Tem cuidado de ti mesmo e do teu ensino. Um bom pastor deve ser criterioso acerca de duas coisas: ser diligente em seu ensino e conservar sua integridade pessoal.Não basta que ele amolde sua vida de acordo com o que é recomendável e tome cuidado para não dar mau exemplo, se não acrescentar à vida santa uma diligência contínua no ensino. E o ensino será de pouco valor se não houver uma correspondente retidão e santidade de vida. Por conseguinte, Paulo tem razões de sobra para intimar Timóteo a dar atenção tanto à sua pessoa em particular quanto à sua doutrinação para o proveito geral da Igreja. Uma vez mais, ele recomenda-lhe constância, para que jamais se prostre exausto, porque muitas coisas sucedem que podem desviar-nos da trajetória retilínea, se não estivermos solidamente firmados para suportá-las.
Porque, fazendo assim. O zelo dos pastores será profundamente solidificado quando forem informados de que tanto sua própria salvação quanto a de seu povo dependem de sua séria e solícita devoção ao seu ofício.
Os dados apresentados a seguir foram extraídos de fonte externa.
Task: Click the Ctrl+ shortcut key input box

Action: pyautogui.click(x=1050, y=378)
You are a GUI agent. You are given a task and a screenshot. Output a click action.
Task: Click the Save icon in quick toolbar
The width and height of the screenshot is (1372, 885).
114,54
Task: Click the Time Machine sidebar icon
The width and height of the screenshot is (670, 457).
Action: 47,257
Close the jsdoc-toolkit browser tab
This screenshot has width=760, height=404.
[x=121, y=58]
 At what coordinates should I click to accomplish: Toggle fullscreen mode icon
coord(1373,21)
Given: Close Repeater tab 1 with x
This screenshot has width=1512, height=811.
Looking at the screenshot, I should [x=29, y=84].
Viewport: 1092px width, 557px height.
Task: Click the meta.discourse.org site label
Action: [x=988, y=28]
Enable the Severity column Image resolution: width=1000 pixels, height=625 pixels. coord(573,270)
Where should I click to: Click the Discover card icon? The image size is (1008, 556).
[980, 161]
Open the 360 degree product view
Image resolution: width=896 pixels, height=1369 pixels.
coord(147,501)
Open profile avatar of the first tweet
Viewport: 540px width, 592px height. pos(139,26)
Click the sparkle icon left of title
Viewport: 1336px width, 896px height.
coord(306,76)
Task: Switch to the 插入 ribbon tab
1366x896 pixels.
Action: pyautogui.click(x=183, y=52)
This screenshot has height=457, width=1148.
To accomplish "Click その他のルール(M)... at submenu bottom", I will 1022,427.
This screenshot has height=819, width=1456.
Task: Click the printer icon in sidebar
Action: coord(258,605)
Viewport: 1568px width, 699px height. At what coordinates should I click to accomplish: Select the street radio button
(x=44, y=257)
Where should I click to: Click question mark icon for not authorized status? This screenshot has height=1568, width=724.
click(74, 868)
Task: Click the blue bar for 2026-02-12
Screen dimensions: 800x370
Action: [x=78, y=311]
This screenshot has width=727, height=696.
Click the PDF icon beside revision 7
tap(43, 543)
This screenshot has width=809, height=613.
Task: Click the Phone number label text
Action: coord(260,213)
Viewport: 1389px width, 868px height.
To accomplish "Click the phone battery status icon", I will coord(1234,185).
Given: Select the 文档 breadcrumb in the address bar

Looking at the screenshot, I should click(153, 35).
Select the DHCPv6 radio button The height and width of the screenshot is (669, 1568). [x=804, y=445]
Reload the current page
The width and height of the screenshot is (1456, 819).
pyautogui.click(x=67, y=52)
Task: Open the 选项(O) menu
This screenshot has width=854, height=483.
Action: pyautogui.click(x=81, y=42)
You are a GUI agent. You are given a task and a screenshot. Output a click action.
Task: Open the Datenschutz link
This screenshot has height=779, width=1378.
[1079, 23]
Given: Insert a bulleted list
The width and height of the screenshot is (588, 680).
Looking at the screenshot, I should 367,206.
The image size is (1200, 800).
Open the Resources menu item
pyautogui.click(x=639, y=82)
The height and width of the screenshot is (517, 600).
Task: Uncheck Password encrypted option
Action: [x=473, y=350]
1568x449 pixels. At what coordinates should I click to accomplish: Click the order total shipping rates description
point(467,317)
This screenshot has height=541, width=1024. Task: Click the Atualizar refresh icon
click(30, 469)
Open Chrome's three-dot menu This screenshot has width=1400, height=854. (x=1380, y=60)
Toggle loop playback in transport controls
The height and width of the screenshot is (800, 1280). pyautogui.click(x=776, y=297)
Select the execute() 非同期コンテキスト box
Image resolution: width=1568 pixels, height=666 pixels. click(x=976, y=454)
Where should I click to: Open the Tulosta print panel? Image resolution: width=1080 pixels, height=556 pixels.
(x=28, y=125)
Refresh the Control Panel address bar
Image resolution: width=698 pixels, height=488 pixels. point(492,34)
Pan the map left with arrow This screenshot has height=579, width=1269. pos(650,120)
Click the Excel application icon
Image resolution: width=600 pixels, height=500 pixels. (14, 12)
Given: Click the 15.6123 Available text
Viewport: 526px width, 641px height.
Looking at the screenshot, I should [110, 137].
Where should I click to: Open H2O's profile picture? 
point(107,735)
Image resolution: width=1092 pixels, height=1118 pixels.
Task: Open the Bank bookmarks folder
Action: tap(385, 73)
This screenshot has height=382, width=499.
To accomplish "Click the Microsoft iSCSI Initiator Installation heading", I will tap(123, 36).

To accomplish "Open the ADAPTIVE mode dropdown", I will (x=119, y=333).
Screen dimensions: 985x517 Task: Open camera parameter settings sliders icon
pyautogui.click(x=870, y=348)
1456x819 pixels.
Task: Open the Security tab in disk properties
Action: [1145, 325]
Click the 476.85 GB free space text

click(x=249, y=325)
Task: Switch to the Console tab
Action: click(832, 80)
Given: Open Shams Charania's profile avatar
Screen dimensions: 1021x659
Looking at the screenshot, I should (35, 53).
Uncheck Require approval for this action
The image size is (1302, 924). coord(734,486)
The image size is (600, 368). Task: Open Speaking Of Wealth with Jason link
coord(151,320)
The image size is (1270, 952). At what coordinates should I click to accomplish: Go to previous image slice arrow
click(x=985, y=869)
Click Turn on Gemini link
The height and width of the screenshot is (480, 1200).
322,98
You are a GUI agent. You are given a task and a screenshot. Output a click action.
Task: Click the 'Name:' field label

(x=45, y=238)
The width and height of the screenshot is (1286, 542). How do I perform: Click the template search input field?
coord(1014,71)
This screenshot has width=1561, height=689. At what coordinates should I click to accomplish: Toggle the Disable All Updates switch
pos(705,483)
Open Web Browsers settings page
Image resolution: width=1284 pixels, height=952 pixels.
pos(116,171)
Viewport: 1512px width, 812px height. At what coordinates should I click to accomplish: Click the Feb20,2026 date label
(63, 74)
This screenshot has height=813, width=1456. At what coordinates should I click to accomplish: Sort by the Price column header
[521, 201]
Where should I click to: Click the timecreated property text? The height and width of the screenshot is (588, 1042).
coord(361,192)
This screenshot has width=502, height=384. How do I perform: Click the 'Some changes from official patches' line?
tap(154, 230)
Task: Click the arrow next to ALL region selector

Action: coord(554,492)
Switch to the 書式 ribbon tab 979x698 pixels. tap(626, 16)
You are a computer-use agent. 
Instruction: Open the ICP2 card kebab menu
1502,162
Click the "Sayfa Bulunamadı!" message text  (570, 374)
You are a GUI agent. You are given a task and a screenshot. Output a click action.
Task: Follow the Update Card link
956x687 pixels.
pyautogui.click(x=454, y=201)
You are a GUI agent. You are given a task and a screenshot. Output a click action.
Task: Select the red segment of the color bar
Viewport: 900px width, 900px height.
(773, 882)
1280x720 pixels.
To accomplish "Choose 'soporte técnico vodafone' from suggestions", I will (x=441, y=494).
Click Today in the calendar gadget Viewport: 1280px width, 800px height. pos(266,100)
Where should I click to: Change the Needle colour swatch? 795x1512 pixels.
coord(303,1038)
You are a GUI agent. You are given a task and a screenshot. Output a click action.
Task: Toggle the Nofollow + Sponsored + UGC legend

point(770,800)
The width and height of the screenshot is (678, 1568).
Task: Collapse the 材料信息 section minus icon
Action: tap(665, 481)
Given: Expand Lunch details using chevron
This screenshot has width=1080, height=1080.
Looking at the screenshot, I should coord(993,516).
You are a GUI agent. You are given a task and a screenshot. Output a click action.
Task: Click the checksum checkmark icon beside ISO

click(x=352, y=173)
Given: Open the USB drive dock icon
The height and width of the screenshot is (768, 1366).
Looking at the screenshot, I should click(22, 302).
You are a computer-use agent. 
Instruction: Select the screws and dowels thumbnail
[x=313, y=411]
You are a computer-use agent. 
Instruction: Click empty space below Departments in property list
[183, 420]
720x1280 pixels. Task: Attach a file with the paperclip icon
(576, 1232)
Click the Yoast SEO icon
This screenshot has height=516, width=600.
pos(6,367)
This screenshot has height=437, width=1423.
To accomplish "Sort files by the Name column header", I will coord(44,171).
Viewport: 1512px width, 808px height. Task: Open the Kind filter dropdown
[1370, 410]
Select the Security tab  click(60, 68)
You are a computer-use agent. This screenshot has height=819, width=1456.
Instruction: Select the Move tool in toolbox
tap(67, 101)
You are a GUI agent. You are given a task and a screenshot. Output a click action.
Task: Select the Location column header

Entretanto, visto que o ensino que contém sólida edificação geralmente não produz exibição bombástica, Paulo o adverte a preocupar- se com o que é proveitoso; como se quisesse dizer: “Os homens que buscam glória, então que se alimentem de sua própria ambição e se congratulem com sua própria engenhosidade; tu, porém, contenta-te em devotar-te exclusivamente à salvação de ti mesmo e de teu povo.”
Eis um conselho que se aplica bem a todo o corpo da Igreja, ou seja, que ninguém se enfade daquela simplicidade que vivifica as almas para a vida e as preserva robustas. Nem se deve causar estranheza que Paulo atribua a Timóteo a obra de salvar a Igreja, porquanto todos os que são conquistados para Deus são salvos, e é por meio da pregação do evangelho que somos unidos a Cristo. E assim, como a infidelidade ou negligência de um pastor é fatal à Igreja, também é justo que sua salvação seja atribuída à sua fidelidade e diligência. É deveras verdade que é unicamente Deus quem salva, e que nem mesmo uma ínfima porção de sua glória é transferida para os homens. Mas a glória de Deus não é de forma alguma ofuscada em usar Ele o labor humano para outorgar a salvação.
Por conseguinte, nossa salvação é dom de Deus, visto que ela emana exclusivamente dEle e é efetuada unicamente por seu poder, de modo que Ele é o seu único Autor. Mas esse fato não exclui o ministério humano, tampouco nega que tal ministério possa ser o meio de salvação, porquanto é desse ministério, segundo Paulo diz em outra parte, que depende o bem-estar da Igreja [Ef 4.11]. Esse ministério é por natureza inteiramente obra de Deus, pois é Deus quem modela os homens para que sejam bons pastores e os guia por intermédio de seu Espírito e abençoa seu trabalho para que o mesmo não venha ser infrutífero. Se um bom pastor é nesse sentido a salvação daqueles que o ouvem, que os maus e indiferentes saibam que sua ruína será atribuída aos que têm responsabilidade sobre eles. Pois assim como a salvação de seu rebanho é a coroa do pastor, assim também todos os que perecem serão requeridos das mãos dos pastores displicentes.
Diz-se que um pastor salva a si mesmo quando ele obedece sua vocação, cumprindo fielmente o ofício a ele confiado, não só porque assim evita o terrível juízo com o qual o Senhor ameaça pela boca de Ezequiel, “seu sangue o requererei de tuas mãos” [33.8], mas porque é costumeiro falar dos crentes como que conquistando sua salvação permanecendono curso de sua salvação.